# [Your objective]
Using the records below, transcribe word for word the stretch from the line that contains "dysmorphia (690, 757)" through the line that contains "I want in (662, 1539)", both end lines included, and nothing else.

# [Stored records]
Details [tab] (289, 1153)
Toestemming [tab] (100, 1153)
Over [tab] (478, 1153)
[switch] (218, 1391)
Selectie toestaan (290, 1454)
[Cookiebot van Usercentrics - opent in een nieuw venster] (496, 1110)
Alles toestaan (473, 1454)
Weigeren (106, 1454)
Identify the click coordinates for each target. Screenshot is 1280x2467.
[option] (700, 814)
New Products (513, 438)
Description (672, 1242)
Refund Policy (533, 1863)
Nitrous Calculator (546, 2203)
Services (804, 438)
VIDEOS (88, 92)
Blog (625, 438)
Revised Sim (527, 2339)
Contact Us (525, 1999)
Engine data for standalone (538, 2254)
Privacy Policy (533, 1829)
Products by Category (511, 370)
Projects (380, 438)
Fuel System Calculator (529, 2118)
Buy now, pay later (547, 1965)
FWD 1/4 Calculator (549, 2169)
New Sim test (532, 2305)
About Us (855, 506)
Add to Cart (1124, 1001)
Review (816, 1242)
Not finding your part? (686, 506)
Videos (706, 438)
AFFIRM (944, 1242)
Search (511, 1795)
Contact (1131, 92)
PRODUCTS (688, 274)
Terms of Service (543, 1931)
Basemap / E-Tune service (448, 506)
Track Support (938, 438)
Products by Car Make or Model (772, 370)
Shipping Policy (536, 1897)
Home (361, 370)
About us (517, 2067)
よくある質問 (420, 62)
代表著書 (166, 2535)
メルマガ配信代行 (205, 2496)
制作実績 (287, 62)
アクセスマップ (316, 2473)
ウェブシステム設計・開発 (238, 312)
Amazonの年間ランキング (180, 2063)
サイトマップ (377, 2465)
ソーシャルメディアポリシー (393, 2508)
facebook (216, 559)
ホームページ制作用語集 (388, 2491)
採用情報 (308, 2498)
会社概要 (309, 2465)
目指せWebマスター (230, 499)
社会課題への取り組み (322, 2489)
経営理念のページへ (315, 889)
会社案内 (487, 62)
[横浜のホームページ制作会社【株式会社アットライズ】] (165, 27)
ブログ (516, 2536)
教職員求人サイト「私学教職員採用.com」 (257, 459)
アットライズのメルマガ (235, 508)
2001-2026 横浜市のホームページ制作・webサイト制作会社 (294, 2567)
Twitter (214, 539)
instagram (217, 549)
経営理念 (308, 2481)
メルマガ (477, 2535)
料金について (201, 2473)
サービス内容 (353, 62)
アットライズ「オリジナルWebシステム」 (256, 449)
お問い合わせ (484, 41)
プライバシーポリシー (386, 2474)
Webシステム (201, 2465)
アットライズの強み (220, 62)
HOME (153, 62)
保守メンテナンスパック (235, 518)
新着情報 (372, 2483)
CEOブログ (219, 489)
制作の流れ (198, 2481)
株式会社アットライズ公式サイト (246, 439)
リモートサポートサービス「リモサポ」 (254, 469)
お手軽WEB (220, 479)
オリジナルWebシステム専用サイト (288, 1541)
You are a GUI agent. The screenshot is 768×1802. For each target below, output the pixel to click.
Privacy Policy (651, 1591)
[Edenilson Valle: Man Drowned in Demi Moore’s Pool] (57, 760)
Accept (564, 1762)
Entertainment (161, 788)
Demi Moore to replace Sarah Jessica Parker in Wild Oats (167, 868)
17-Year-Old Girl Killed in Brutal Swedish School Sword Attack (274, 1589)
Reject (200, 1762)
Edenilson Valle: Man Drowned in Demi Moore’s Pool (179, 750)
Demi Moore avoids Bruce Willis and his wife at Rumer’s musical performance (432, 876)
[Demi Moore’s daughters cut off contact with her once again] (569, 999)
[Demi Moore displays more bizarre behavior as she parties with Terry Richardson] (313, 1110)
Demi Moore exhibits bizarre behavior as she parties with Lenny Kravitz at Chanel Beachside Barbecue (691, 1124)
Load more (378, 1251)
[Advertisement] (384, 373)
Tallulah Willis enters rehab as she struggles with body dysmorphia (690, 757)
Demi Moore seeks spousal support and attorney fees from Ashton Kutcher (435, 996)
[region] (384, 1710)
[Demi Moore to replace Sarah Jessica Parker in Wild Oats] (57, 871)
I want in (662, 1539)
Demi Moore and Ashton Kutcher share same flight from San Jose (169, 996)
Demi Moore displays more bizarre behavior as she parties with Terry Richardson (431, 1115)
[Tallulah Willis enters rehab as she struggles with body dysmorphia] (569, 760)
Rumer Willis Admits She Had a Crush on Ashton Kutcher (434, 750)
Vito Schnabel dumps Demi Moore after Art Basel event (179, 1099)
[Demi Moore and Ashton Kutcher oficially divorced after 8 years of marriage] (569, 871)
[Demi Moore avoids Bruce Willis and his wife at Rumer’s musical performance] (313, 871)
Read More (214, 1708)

# [Solution for this exercise]
Tallulah Willis enters rehab as she struggles with body dysmorphia (690, 757)
Demi Moore seeks spousal support and attorney fees from Ashton Kutcher (435, 996)
[region] (384, 1710)
[Demi Moore to replace Sarah Jessica Parker in Wild Oats] (57, 871)
I want in (662, 1539)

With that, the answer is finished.